Chris Christie’s goal on “The Tonight Show” seemed to be to show that, despite falling off the 2016 radar, he was still in the game. When Fallon asked whether, hypothetically, he ran and Hillary Clinton ran for president, and whether he could beat her, Christie didn’t pause. “Hypothetically, you bet.”
Six months ago, as the scandal over the George Washington bridge closure was putting Christie’s political future in doubt, the New Jersey governor’s idol, Bruce Springsteen, hit him where it hurt: He performed a Bridgegate parody of “Born to Run” on Jimmy Fallon’s late-night show.
As the traffic fiasco fades into the background, it was Christie’s turn on Thursday to try to use the power of late-night TV to his benefit, appearing on “The Tonight Show Starring Jimmy Fallon” in hopes that a little levity will go a long way to improving likability.

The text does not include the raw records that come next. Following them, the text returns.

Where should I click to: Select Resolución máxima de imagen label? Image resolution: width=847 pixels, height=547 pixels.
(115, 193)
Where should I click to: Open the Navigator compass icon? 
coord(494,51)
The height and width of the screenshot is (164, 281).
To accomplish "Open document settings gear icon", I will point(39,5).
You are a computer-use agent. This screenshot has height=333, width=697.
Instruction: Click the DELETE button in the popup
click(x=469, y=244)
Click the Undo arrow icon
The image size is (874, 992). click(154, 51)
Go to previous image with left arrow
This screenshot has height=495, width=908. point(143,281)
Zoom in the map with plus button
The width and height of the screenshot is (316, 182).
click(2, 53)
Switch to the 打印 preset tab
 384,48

So he danced. In a segment called “The Evolution of Dad Dancing,” a variation on a Fallon video with Michelle Obama that went viral, Christie did air guitar to show the “Dance You Do at a Springsteen Concert.” But he pretended to be perturbed when the dance was titled “This Bridge Is Closed.”
Christie also playfully chided Fallon for making a joke about his weight, calling the host a “putz.”

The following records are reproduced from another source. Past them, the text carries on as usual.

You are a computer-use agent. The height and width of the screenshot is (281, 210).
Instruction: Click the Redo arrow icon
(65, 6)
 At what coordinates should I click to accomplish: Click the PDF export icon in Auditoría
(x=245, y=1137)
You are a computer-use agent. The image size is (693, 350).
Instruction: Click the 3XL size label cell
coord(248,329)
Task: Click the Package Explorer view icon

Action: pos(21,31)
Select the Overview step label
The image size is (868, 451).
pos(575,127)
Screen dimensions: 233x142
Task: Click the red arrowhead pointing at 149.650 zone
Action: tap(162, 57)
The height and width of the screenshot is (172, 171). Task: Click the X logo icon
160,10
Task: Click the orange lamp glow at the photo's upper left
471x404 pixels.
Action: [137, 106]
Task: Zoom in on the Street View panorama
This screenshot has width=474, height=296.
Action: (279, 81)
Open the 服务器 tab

Late-night TV is the forum of choice for politicians to show their softer, more relaxed side, even though it is a mixed bag when it comes to bringing a public figure back from the brink. After a brain freeze during a 2011 debate, Rick Perry tried to laugh it off by doing a David Letterman Top Ten list. As he was dogged by allegations of sexual harassment, Herman Cain went on “Jimmy Kimmel Live.” Neither appearance helped turn around their campaigns.
Christie was neither overly contrite — nor did he try a zinger to settle the score with Springsteen.